Kuliah di luar negeri adalah cita-cita Wulida Wahidatul Masruria (26) sejak remaja. Alumnus Universitas Negeri Surabaya (UNESA) itu pun tak menyangka bisa menyelesaikan kuliah S2-nya di Boston University, Amerika Serikat. Setelah melewati berbagai tantangan di negera Paman Sam tersebut, Wulida akhirnya berhasil meraih gelar magisternya pada tahun 2024.
***
2024 lalu adalah tahun membahagiakan sekaligus menyedihkan bagi Wulida.
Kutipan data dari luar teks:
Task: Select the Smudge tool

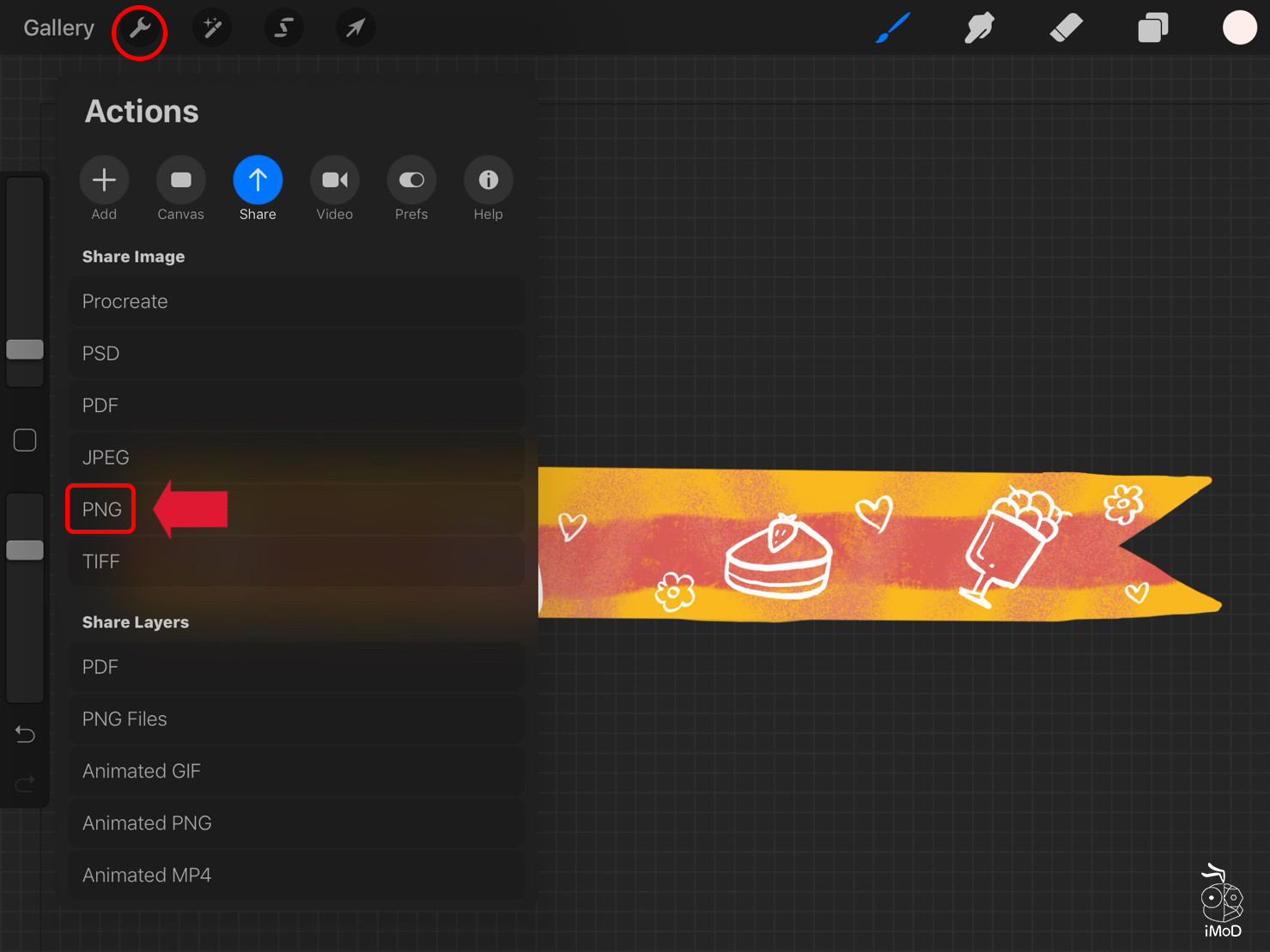Action: pos(979,27)
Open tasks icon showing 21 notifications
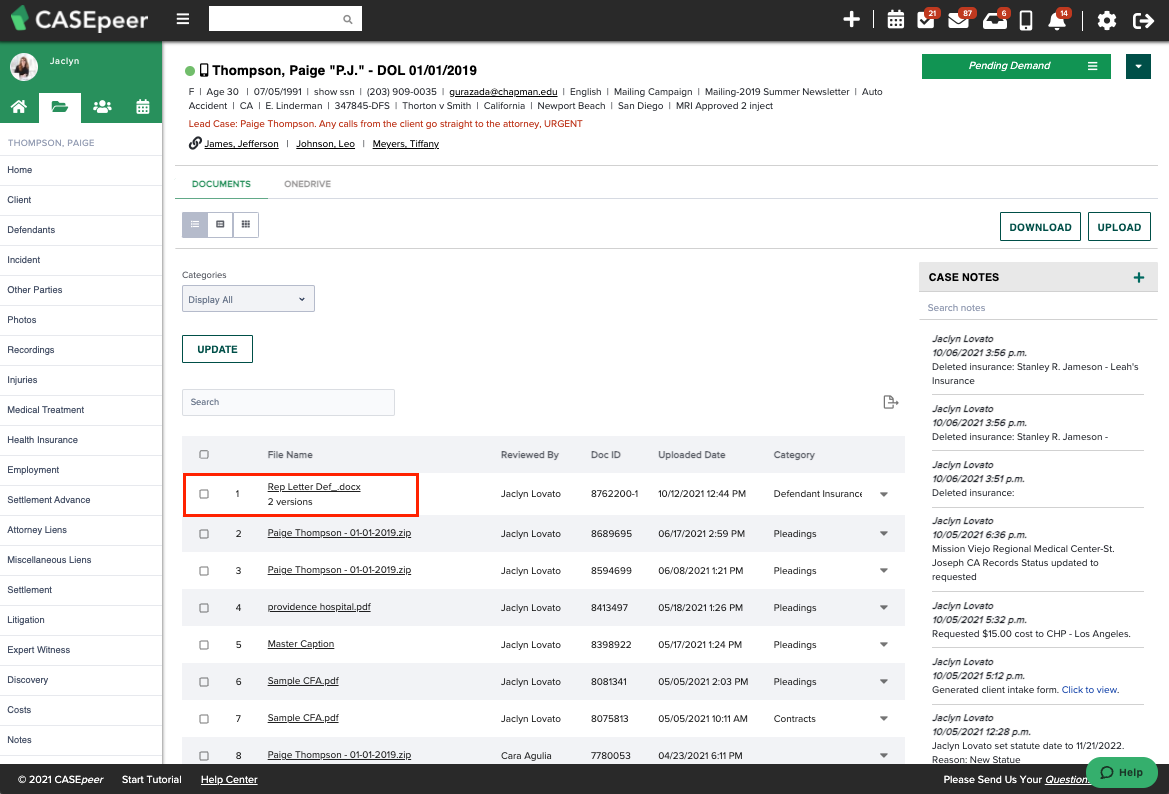Viewport: 1169px width, 794px height. [926, 21]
Di akhir semester masa kuliahnya, ia harus mendengar kabar bahwa ayahnya meninggal. Saat itu, Wulida hanya bisa melihat rekaman ketika jenazah ayahnya dibawa oleh ambulans.
“Ayah meninggal di hari yang sangat istimewa, hari Jumat bulan Januari,” cerita Wulida kepada Mojok, Kamis (8/2/2025), “bahkan hari Jumat waktu Indonesia dan jumat waktu Amerika, aku bahkan iri dengan ayah,” lanjutnya.
Di tengah kesedihannya, Wulida tetap harus berjuang menyelesaikan tesisnya. Hingga Mei 2024, Wulida berhasil menyelesaikan kuliah S2 Program Teaching English to Speakers of Other Languages (TESOS) di Boston University, Amerika Serikat.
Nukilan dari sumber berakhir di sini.